An Open Letter to all "Non-introverts"
Man is a social animal, agreed?!
An introvert is also a social animal who likes social interactions but unlike extroverts who gain energy from social interactions, introverts lose their energy when they are amongst people. This doesn't mean that introverts hate social interactions, they might very well love it but it drains them out and they often need to come back and recharge before they venture out into the next social gathering.
One of the most common myths about introverts is that 'introverts are shy' well there might be a few introverts who are shy but there are a lot of introverts who aren't shy, introverts can be super confident and extremely talkative. Shyness and introvertedness are two different traits, they aren't synonyms. Extroverts can be shy too.
Another myth is that this so-called “antisocial behavior” isn't normal. Firstly wanting "me time" at regular intervals isn't antisocial; it might not be common but that doesn't mean it isn't normal. There is a difference between common and normal but people tend to use it interchangeably.
This topic takes a serious turn when we introverts aren't given the time to recharge. And it's worst because often if an introvert is not getting to recharge is mostly because people in their personal space aka their family fail to understand their need to do so. I get it, it's probably difficult for a person who isn't an introvert to understand this need to "recharge the mental battery" and hence there needs to be awareness of this, our loved ones need to know what happens when we don't get that mental recharge time. It is lethal when the family members who stay with us don't understand this need, it's torture to get drained at home and then function at zero mental energy at work and often reach a mental breakage point and often have a mental breakdown. For me, the mental breakdown is so often that it has become a way of life (I am not kidding).
The least one can ask from the close ones is to not drain them out by exposing them to the constant presence of people (by inviting neighbors, friends, and relatives over all the time, having impromptu social gatherings at home, etc). Especially with Indians, it’s a part of our culture for everyone to be in everyone’s business constantly and whoever doesn’t want to succumb to that is labeled ‘weird’. We can't control our external environment and hence the introverts have to go out there with fully charged mental batteries but one can control their environment at home and all we ask is basic support from the ones who live with us.
There is zero awareness about this, people don't take this seriously enough, and this lack of mental energy has a huge negative effect on work efficiency. It's high time that introverts get their due acceptance in society, there is nothing wrong in not wanting to hang out with friends every day, there is nothing wrong in not wanting relatives or friends visiting your home without prior appointment or warning, there's nothing wrong in wanting to recharge in quite without interacting with the world, there's nothing wrong in feeling disturbed if you are dealing with back to back social encounters.

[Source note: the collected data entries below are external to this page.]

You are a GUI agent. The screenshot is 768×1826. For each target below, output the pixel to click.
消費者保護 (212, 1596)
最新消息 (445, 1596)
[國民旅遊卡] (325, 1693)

Introverts need this acceptance, they exist and they have a right to be cut off from the world from time to time so they can come back stronger. There is absolutely nothing wrong with them for feeling drained when amongst people and it's their right to do whatever needs to be done for them to be at peace and not suffer. Also if someone is suffering they anyways can't add any value to society by being present.
There is nothing weird about not wanting to be amongst people all the time. Please stop making introverts feel that there is something wrong with them or they lack something just because they need that "me time" as often as possible. Don't try to change them. Support them!
P.S:
To all introverts: you aren't alone, there are so many of us sailing in the same boat. Talk to your families, explain to them your needs. I'm sure if they truly love you (which I'm sure they do) they'll understand.
To all non-introverts: please give us a break we literally suffer because of your constant judgments that there is something wrong with us for needing our mental space and your forceful social encounters. Understand we need this "me time" for basic survival. Support us. Be human. We genuinely suffer if we aren't allowed to take that breather.
To everyone: Normalize being an introvert.